Quoted passage:
**********

# Mummy on the loose



## Johnny Thunder (Feb 24, 2006)

Watch out!

http://www.click2houston.com/news/26398416/detail.html


----------



## RoxyBlue (Oct 6, 2008)

Well, you know, he could just be practicing for a film audition or something


----------



## scareme (Aug 29, 2006)

Damn, now I can't hand out in Houston anymore. Maybe I should try New York. I bet they wouldn't look twice at a person dressed like a mummy there


----------



## debbie5 (Mar 2, 2007)

is there a law against being dressed up as a mummy?? such prejudice!


----------



## Spooky1 (Aug 25, 2008)

Has one of our members in Texas been trying out a new costume?


----------



## Haunted Bayou (Feb 16, 2007)

It was Steve.

Steve, quit scaring the neighbors like that.


----------



## Wildcat (Nov 3, 2007)

I don't get the we have children in the area comment. He went out as a mummy, not Michael Jackson.

People need to:

A) mind their own business, and

B) learn to accept that not everyone will do what they want.


I walk around my neighbour hood in the summer in various Zombie looks when I'm trying out new things. Heck it was just the other day I had the white out contacts in again getting used to them. Everyone thinks I'm a little nuts but they're not calling the cops to come get me.


----------



## Haunted Bayou (Feb 16, 2007)

I didn't get that either.

Look out kids, there is a mummy loose.


----------



## Revenant (Mar 17, 2007)

Mummies. Jeez. Some people believe anything.

Clearly it was the Invisible Man.


----------

**********

Dataset excerpts:
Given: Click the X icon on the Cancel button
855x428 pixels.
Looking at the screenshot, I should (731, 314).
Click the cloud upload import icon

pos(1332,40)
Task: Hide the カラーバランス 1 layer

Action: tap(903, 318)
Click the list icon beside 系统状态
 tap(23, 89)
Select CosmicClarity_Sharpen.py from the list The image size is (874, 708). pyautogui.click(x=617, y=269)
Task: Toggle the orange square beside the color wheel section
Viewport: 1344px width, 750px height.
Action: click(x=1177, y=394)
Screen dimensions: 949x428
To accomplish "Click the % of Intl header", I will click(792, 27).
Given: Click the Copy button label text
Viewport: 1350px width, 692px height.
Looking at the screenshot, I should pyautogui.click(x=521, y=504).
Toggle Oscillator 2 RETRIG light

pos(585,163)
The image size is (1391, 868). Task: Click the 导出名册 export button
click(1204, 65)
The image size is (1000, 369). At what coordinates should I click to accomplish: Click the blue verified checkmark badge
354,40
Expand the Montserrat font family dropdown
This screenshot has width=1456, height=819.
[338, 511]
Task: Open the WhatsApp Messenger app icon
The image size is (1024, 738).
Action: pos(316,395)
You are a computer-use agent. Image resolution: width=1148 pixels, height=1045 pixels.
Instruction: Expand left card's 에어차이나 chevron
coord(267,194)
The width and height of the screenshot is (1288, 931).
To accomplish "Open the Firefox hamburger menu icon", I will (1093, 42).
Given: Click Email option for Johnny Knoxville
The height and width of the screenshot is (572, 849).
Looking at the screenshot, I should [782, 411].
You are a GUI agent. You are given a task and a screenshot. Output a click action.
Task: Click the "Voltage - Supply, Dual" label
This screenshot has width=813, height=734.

**********

Your goal:
In the mummy thread, which city does scareme propose trying instead of Houston? Answer using only the mummy thread, not the rows.

Solution for this task:
New York.